* _Text segment_:
<<<<
In 1946, Kazak spent the season in the South Atlantic League, playing for the Columbus Cardinals. In 1947, he played for the Omaha Cardinals of the Western League and the Rochester Red Wings of the International League. Though he has been a second baseman throughout his career, he moved to third base while playing for Rochester in 1948. By the end of the season, Kazak was promoted to the major leagues.

Kazak made his major league debut on September 29, 1948, and played in six games with 22 at bats during the 1948 season. The 1949 season was Kazak's best statistical season. In 92 games, he had a career-high batting average of .304, 6 home runs, and 3 triples.

When Kazak was named the starting third baseman for the National League team in the 1949 Major League Baseball All-Star Game, he became only the fourth rookie player in MLB history to start in an All-Star Game after Joe DiMaggio (1936), Dick Wakefield (1943) and Richie Ashburn (1948). However, Kazak was later injured and lost his starting job to Tommy Glaviano, becoming a pinch hitter during the 1950 season. He had 207 at-bats in 93 games during the 1950 season, and led the National League with 42 pinch hit at-bats. Kazak only played 11 games the following season, and after playing three games in 1952, he was traded along with Wally Westlake from the Cardinals to the Reds for Dick Sisler and Virgil Stallcup on May 13, 1952. However, Kazak only had one hit in 13 games as a member of the Reds, which marked the end of his Major League career.

Kazak continued to play baseball after his major league career was over. He played his last professional game at the age of 40 in 1960 while playing for Austin in the Texas League. He died in Austin, Texas on December 15, 1999.
>>>>
* _Work instruction 1_:
List every player other than Kazak whom the Kazak career text names.
* _Work instruction 2_:
Decide whether each statement agrees with the Kazak career text. Answer yes or no, and quote the words from the text that settle it.
(a) Kazak's .304 batting average in 1949 was the highest of his career.
(b) Kazak was the only player the Cardinals sent to the Reds in the May 1952 trade.
(c) Kazak's last professional game came in the Texas League.
* _Work instruction 3_:
Rewrite the paragraph of the Kazak career text that begins "Kazak made his major league debut" as a short list that keeps its main facts.
Base every answer on the Kazak career text alone.

* _Provided records_:
<<<<
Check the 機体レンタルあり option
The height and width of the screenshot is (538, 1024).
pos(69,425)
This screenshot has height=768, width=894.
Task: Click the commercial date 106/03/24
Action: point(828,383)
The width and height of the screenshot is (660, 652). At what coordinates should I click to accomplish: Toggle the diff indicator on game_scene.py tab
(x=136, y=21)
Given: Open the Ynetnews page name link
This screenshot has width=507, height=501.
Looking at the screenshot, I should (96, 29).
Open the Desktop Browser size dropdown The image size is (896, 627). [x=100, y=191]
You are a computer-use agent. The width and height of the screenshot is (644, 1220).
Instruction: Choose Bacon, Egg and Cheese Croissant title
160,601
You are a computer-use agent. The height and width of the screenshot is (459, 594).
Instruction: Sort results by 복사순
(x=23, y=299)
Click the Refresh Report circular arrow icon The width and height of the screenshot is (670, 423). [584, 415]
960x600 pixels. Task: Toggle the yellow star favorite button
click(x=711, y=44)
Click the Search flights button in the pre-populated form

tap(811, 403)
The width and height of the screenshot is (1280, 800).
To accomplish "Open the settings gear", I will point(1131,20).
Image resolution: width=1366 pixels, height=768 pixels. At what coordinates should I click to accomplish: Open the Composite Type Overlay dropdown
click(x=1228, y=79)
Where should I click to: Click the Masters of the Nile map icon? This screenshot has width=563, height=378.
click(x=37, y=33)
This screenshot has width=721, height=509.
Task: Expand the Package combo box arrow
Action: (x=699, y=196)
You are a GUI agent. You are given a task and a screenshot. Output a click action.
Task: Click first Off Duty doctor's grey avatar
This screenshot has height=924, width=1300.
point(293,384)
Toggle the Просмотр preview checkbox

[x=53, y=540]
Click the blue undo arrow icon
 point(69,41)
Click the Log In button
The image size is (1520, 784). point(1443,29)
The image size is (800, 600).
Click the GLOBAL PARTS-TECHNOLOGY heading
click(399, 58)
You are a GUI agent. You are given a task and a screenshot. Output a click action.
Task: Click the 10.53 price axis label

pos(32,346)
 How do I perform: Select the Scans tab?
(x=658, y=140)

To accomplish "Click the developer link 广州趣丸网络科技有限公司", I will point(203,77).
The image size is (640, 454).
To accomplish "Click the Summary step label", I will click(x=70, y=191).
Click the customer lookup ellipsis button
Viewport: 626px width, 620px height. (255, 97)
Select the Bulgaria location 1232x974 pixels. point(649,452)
>>>>
* _Task answer 1_:
- Joe DiMaggio
- Dick Wakefield
- Richie Ashburn
- Tommy Glaviano
- Wally Westlake
- Dick Sisler
- Virgil Stallcup

* _Task answer 2_:
(a) Yes: "he had a career-high batting average of .304"
(b) No: "he was traded along with Wally Westlake from the Cardinals to the Reds"
(c) Yes: "while playing for Austin in the Texas League"

* _Task answer 3_:
- Major league debut: September 29, 1948
- 1948 season: 6 games, 22 at bats
- 1949 season, his best statistically: 92 games, career-high .304 batting average, 6 home runs, 3 triples